* **Tasks**
• a. In the passage on facing death and setting priorities, who proudly reports that he is a family man?
• b. Print the part of the passage on facing death and setting priorities that starts at "Not all of us, of" and ends at "our choices consciously.".

* **Selected passage**
########

We each, after all, face the same basic question: what are our real priorities in the face of death? If learning of an immediate threat to our health would cause us to reduce our workload, place a higher priority on love and relationship, or switch mates, why put it off just because we have not yet received a formal diagnosis of a terminal illness? We all have a terminal illness called death, after all, and it will arrive sooner than we want. Does it make sense to rearrange our lives now in accordance with this reality? What would it be like to live AS IF we, too, faced the threat of death in the relatively near future?
Not all of us, of course, would dramatically change our lives were we to receive a potentially terminal diagnosis. But the Mayor's decision points up the importance of making our choices consciously.
One wonders whether Hillary Clinton or Rick Lazio, for example, have reflected even a moment on the deeper issues posed by the Mayor's withdrawal. Would living as if she would die cause the First Lady to spend more time not less on repairing her troubled marriage? Would Mr. Lazio, who proudly reports that he is a family man, still embark on a course which will bring enormous stress to his family in the coming year? If intimations of mortality caused the Mayor to withdraw, why would not the same arguments apply for his opponent and successor?

########

* **Data segment**
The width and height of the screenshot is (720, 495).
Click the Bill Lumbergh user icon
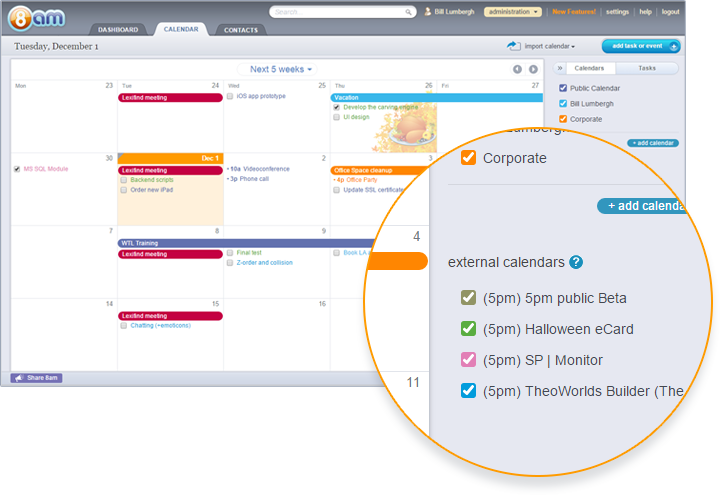(428, 12)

########

* **Your written answers**
• a. Mr. Lazio (Rick Lazio).

• b.
Not all of us, of course, would dramatically change our lives were we to receive a potentially terminal diagnosis. But the Mayor's decision points up the importance of making our choices consciously.